Con un’interessante ordinanza del giugno 2023 la Corte di Cassazione si è pronunciata su un caso molto frequente nella prassi quotidiana di molti studi legali: la notifica a mezzo pec.
Ormai questo metodo di notifica è divenuto il canale privilegiato per effettuare le notifiche degli atti, sia per una questione di costi che per una questione di tempi, vista la tempestività con cui il messaggio giunge alla casella del destinatario.
Ma se questo non avviene?
Il caso di specie riguarda la notifica di una sentenza di primo grado, effettuata dalla parte vittoriosa per far decorrere il termine breve di cui all’art. 325 c.p.c.
La notifica, tuttavia, aveva generato la consueta ricevuta di “accettazione” e subito dopo l’avviso di “mancata consegna”, per casella pec piena.
La Corte d’Appello, tuttavia, aveva ritenuto la notifica valida, giudicando tardivo l’appello proposto nel c.d. termine lungo.

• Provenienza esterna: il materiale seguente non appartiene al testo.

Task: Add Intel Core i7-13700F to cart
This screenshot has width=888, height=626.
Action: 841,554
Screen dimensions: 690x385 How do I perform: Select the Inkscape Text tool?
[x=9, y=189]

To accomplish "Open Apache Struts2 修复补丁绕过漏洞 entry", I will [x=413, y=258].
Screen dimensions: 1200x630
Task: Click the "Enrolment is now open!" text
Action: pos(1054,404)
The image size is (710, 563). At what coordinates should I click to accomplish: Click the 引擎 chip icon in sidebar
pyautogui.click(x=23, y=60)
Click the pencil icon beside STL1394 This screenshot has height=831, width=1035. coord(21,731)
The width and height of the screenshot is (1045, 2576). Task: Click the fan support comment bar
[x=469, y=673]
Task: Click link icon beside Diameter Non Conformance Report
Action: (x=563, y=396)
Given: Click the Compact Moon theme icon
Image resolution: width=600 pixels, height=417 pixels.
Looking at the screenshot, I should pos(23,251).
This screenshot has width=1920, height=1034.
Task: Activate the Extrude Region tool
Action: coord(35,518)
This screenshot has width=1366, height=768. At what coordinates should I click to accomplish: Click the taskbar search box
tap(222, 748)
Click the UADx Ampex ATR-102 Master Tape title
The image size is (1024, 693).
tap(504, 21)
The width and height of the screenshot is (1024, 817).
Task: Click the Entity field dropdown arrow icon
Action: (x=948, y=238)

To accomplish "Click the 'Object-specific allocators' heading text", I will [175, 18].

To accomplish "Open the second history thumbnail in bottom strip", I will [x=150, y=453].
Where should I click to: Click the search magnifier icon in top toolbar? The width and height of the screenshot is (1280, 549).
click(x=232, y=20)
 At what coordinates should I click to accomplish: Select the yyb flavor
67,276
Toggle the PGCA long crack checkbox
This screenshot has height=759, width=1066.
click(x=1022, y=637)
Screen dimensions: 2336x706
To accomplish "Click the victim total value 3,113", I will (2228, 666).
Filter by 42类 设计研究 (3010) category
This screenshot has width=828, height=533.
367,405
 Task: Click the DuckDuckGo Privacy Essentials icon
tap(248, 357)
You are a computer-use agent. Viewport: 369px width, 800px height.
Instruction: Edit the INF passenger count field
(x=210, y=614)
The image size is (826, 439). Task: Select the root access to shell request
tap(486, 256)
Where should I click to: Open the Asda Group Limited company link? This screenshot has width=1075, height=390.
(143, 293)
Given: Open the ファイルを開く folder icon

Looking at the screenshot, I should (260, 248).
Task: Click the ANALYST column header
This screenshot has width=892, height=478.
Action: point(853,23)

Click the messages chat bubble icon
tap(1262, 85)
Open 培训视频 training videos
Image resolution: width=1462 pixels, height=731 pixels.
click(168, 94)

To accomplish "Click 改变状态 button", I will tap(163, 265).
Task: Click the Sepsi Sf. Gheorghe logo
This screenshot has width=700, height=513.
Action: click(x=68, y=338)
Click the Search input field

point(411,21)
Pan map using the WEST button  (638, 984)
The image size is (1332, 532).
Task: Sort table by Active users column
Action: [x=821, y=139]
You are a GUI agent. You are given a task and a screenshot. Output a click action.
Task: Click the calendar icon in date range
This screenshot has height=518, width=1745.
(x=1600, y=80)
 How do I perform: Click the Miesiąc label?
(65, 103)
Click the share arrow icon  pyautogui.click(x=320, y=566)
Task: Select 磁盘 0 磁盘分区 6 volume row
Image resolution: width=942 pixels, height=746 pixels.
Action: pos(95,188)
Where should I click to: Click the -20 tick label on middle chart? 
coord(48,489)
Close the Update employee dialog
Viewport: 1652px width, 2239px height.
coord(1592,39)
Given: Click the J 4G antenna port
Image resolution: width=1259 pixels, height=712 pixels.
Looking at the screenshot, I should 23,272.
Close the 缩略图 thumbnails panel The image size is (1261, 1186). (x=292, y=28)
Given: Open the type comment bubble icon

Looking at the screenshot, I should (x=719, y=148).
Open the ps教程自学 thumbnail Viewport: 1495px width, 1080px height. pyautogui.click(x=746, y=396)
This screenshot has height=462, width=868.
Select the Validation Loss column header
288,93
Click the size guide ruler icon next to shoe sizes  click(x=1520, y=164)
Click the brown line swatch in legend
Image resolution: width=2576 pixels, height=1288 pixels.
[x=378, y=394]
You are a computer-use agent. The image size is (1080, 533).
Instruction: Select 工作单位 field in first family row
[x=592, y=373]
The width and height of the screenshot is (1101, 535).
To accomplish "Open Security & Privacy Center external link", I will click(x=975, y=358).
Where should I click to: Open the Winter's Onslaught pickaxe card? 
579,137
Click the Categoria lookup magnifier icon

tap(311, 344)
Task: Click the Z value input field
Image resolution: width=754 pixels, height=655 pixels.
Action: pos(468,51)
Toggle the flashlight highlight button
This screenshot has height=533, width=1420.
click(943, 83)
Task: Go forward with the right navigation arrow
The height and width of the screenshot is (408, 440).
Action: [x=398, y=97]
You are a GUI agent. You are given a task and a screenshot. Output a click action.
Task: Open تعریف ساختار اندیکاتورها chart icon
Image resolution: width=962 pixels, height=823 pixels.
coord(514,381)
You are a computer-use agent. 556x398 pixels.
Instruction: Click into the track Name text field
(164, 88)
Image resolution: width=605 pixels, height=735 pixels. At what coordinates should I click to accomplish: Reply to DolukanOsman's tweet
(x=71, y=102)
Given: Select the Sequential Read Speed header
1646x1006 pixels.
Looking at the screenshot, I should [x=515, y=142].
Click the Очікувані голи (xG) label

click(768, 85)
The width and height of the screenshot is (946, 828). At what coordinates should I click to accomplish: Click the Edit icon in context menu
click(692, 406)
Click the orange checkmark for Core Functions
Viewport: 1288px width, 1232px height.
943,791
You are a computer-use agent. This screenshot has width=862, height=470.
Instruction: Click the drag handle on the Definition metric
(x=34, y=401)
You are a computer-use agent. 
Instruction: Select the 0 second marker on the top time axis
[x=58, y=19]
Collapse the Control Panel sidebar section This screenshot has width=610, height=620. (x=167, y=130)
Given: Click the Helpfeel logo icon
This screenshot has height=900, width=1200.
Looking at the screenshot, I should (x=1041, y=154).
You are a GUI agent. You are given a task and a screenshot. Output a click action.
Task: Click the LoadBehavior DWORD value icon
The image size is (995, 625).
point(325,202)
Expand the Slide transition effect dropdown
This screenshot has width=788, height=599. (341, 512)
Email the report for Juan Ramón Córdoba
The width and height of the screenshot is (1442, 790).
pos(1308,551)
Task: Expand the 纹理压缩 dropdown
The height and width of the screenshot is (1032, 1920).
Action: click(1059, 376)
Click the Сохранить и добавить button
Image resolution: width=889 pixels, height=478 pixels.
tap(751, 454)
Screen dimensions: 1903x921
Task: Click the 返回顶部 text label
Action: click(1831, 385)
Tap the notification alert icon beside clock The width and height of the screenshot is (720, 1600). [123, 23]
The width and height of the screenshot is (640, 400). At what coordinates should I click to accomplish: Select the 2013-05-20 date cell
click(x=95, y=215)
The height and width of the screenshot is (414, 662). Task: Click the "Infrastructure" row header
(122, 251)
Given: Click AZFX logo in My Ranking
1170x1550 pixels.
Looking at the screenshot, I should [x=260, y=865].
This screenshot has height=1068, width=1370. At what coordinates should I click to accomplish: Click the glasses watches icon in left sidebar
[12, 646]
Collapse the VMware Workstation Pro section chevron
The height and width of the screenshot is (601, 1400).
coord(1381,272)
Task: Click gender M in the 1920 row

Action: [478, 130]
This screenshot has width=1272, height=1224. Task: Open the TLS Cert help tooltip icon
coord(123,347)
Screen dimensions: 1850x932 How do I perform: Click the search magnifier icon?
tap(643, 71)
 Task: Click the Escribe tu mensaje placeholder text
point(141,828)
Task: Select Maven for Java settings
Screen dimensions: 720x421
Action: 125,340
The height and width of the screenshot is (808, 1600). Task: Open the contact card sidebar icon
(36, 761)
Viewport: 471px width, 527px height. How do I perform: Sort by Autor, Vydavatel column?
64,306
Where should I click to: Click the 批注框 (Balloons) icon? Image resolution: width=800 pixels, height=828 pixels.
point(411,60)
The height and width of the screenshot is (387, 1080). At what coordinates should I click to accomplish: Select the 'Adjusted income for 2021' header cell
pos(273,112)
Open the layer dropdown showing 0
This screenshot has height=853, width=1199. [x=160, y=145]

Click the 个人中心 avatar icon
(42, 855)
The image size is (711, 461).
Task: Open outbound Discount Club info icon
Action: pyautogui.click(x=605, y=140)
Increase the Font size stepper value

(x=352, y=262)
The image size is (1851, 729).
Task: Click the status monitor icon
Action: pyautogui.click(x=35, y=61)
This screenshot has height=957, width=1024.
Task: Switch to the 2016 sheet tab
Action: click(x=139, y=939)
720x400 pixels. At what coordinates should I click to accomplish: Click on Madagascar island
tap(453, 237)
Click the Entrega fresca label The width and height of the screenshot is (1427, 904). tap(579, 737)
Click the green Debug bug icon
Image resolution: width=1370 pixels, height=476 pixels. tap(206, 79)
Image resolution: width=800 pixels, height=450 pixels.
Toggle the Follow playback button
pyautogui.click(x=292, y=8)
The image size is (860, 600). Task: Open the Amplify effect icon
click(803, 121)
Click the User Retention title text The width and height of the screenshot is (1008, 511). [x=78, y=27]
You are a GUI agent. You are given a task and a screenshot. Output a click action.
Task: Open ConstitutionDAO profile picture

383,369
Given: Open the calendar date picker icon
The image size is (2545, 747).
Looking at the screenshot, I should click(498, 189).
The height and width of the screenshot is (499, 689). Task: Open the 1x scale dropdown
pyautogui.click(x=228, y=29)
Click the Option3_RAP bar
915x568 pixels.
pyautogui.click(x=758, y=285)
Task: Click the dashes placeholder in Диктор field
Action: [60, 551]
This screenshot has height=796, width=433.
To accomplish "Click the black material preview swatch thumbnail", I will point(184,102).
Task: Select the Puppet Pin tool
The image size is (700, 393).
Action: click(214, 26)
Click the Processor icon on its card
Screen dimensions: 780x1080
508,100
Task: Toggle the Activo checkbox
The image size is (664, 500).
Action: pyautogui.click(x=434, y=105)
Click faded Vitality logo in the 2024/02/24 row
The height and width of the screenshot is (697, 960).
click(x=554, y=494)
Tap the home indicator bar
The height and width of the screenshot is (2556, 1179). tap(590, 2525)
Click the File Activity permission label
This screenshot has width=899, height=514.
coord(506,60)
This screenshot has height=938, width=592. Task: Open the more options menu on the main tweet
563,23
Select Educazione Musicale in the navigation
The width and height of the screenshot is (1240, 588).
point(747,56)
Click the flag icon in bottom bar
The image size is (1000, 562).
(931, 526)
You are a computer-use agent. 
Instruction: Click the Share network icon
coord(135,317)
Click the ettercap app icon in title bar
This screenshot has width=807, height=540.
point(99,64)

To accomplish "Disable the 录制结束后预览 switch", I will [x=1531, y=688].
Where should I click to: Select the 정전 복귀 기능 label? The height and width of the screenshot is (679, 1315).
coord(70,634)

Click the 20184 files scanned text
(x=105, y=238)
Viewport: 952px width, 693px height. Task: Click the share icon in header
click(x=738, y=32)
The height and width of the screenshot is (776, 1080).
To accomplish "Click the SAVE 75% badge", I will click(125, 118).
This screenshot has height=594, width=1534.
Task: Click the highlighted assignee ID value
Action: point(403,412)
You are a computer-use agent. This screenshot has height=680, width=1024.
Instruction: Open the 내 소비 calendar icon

La Cassazione, con la pronuncia n. 16125/2023 (scaricabile in calce), ha chiarito che:
“in caso di notificazione a mezzo PEC non andata a buon fine, ancorché per causa imputabile al destinatario (nella specie per “casella piena”), ove concorra una specifica elezione di domicilio fisico – eventualmente in associazione al domicilio digitale – il notificante ha il più composito onere di riprendere idoneamente il procedimento notificatorio presso il domiciliatario fisico eletto in un tempo adeguatamente contenuto, non potendosi, invece, ritenere la notifica perfezionata in ogni caso con il primo invio telematico”.
Il principio è conforme alla precedente pronuncia n. 40758/2021.